* _Extract provided_:
——

In January, I received a request to travel to Nigeria to conduct the training program that’s taken me multiple times to Canada and once to Amsterdam. Of course, like everything that’s eight months away, it didn’t seem that big of a deal.
I was intuitive enough to ask, “What does it require besides a passport?” The response: “You have to get a visa and a couple of vaccines. That’s all.” I’m not sure where in the dictionary ‘a couple’ is defined as seven, but that’s how many needles poked my arms. There was also 16 days of Malaria prevention pills – which had to be taken at the exact same time.
Over the months before departing, every time I told someone where I would be going, there was an audible, ‘Huh’ or ‘Oh’ or ‘Is that dangerous?’ or ‘Better you than me.’ Eventually I quit saying anything.
After one stop, a layover and a total of 14 hours in the air, I landed in Lagos on September 9. For security purposes, the company has escorts who meet employees and contractors right outside of Customs, walk you to a bus… and drive to the site two hours away. Although having armed ‘lead’ and ‘chase’ cars with sirens going the entire time seems a little ‘attention-grabbing’ as opposed to quietly driving on the roads, I never felt at risk.
As for the training, the 30 Nigerians in class were terrific. I have been part of 20 of these and this is the first time attendees asked to take pictures with us. They even gave us Nigerian shirts to take home.
What are my biggest takeaways from this experience: 1) Ask better questions upfront; 2) Space out the vaccines; and, 3) Don’t tell anyone beforehand. It was a great experience, albeit with some different hurdles than usual, along with a bunch of good memories and a booster shot of perspective.

——

* _Data section_:

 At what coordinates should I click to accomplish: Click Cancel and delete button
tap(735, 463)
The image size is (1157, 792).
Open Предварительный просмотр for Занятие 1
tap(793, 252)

——

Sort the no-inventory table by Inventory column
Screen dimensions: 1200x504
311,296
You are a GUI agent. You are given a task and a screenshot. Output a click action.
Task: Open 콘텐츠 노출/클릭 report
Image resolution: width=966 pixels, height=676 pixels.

——

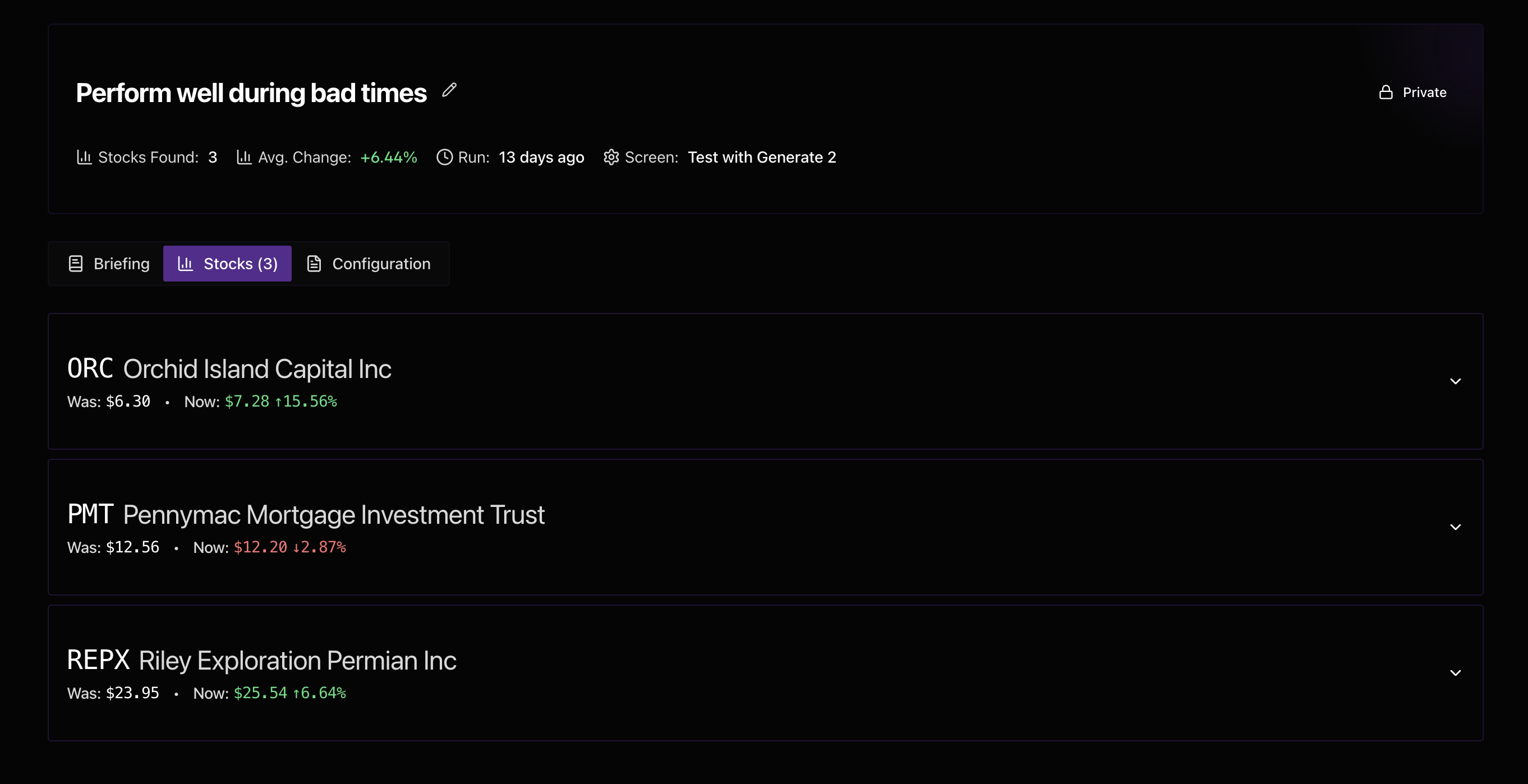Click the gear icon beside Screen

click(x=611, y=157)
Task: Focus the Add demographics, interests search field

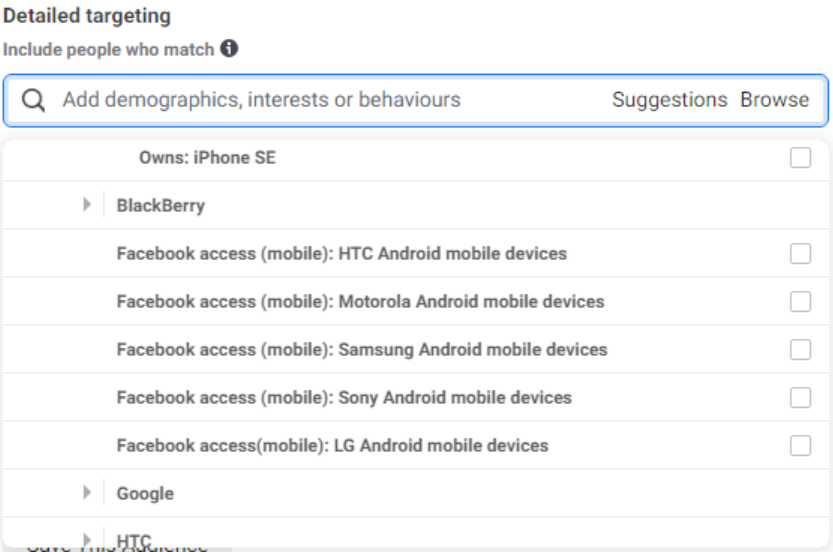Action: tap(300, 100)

——

* _Problem set_:
**1.** From the account of the Nigeria trip above, write out the passage that begins with the words containing "I was intuitive" and ends with "quit saying anything.".
**2.** According to the account of the Nigeria trip, on what date did the writer land in Lagos?

* _Responses in order_:
**1.**
I was intuitive enough to ask, “What does it require besides a passport?” The response: “You have to get a visa and a couple of vaccines. That’s all.” I’m not sure where in the dictionary ‘a couple’ is defined as seven, but that’s how many needles poked my arms. There was also 16 days of Malaria prevention pills – which had to be taken at the exact same time.
Over the months before departing, every time I told someone where I would be going, there was an audible, ‘Huh’ or ‘Oh’ or ‘Is that dangerous?’ or ‘Better you than me.’ Eventually I quit saying anything.

**2.** September 9.